##### 与えられた記録

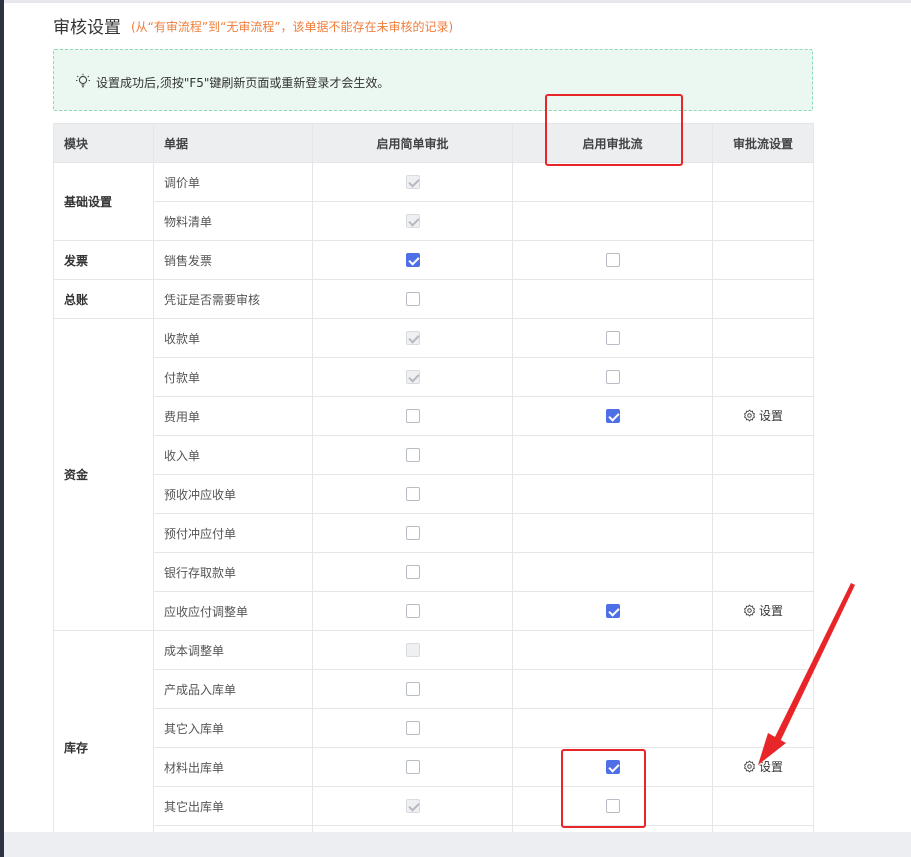  What do you see at coordinates (233, 728) in the screenshot?
I see `document-cell: 其它入库单` at bounding box center [233, 728].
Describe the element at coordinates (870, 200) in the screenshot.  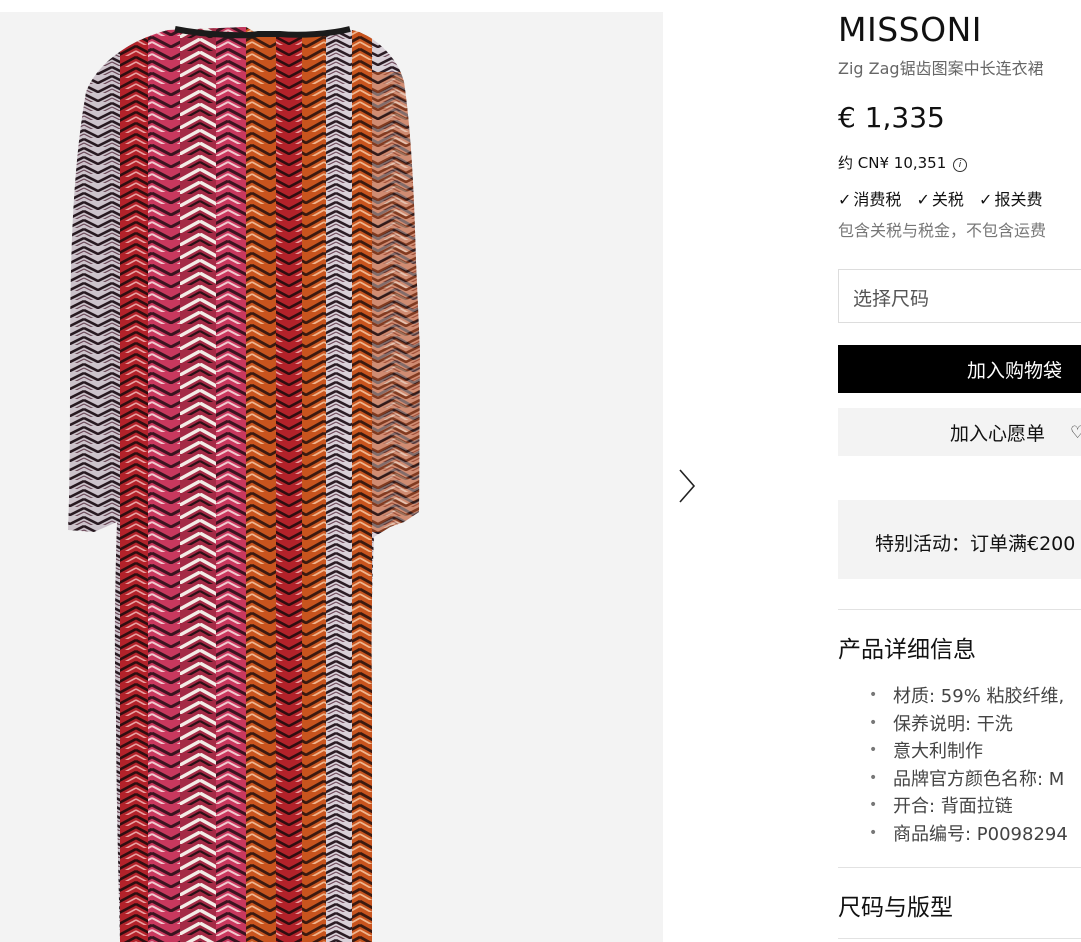
I see `tax-check-item: ✓ 消费税` at that location.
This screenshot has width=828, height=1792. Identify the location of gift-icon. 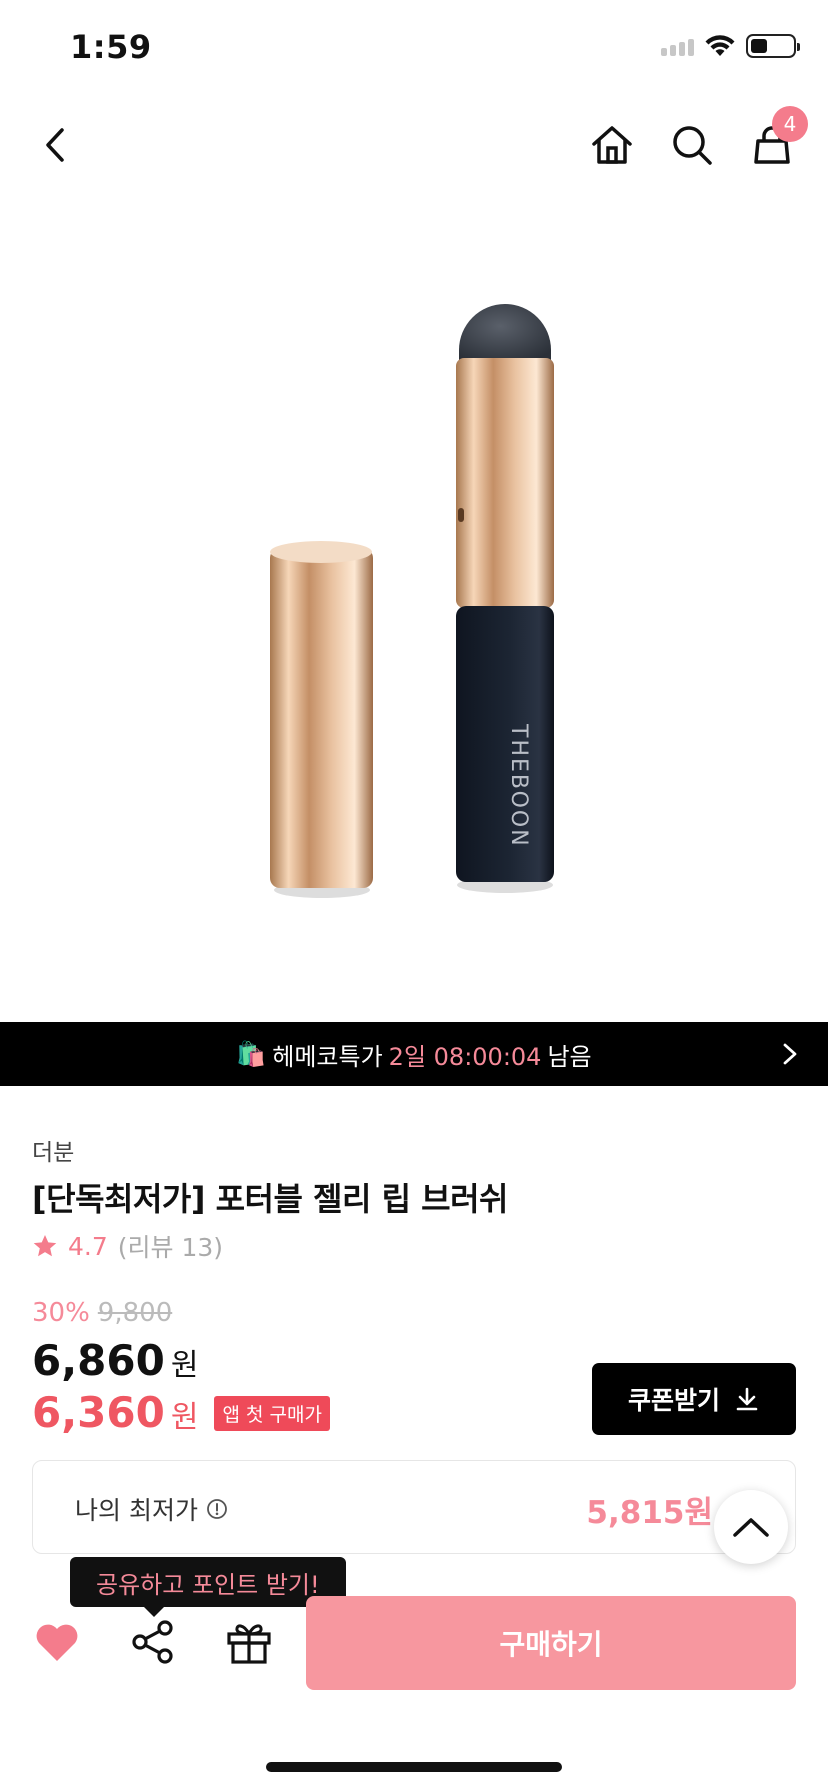
(249, 1642).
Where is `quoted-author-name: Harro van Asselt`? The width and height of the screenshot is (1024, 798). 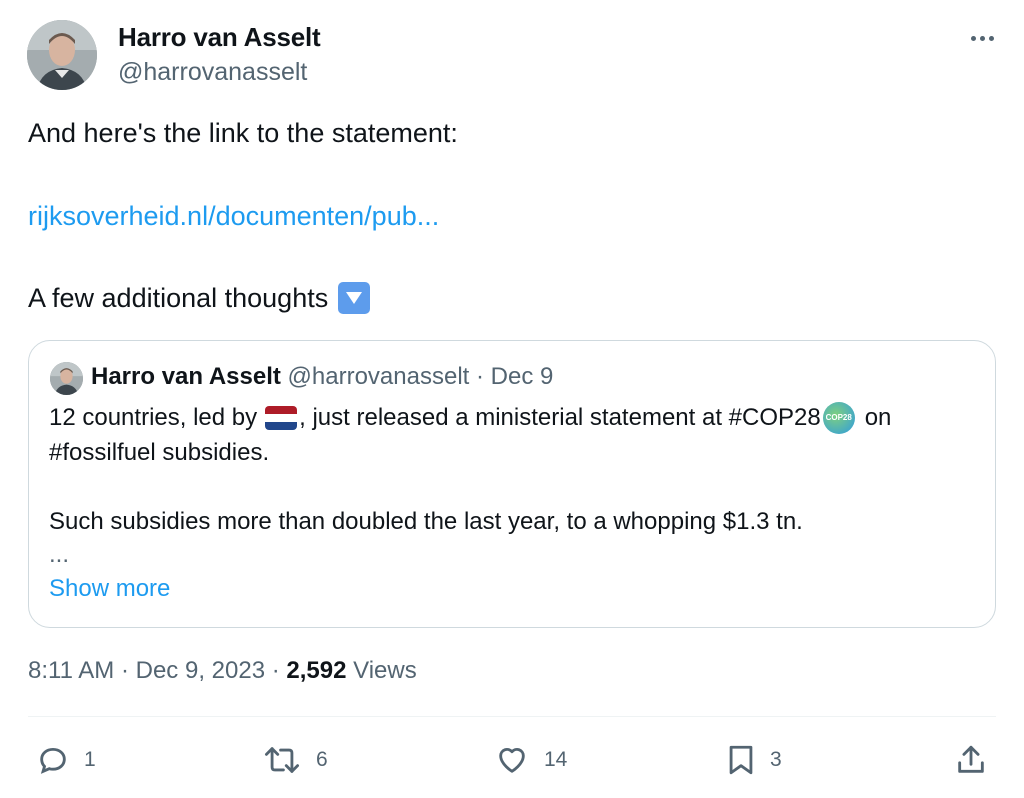 quoted-author-name: Harro van Asselt is located at coordinates (186, 376).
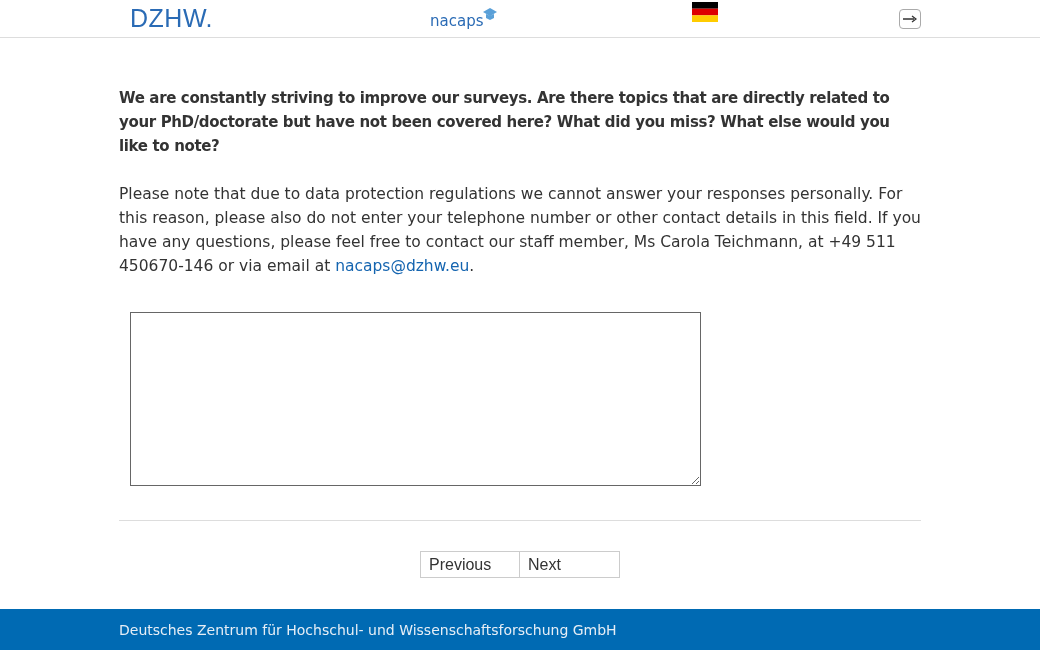 The width and height of the screenshot is (1040, 650). I want to click on email-link: nacaps@dzhw.eu, so click(402, 266).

##########

上の記録から、「This screenshot has」を含む行で始まり「(249, 1642).」を含む行で終わる部分を、最初と最後の行も入れて、一字も変えずに書き写してください。画像は答えに入れないでください。

This screenshot has width=828, height=1792. Identify the location of gift-icon. 
(249, 1642).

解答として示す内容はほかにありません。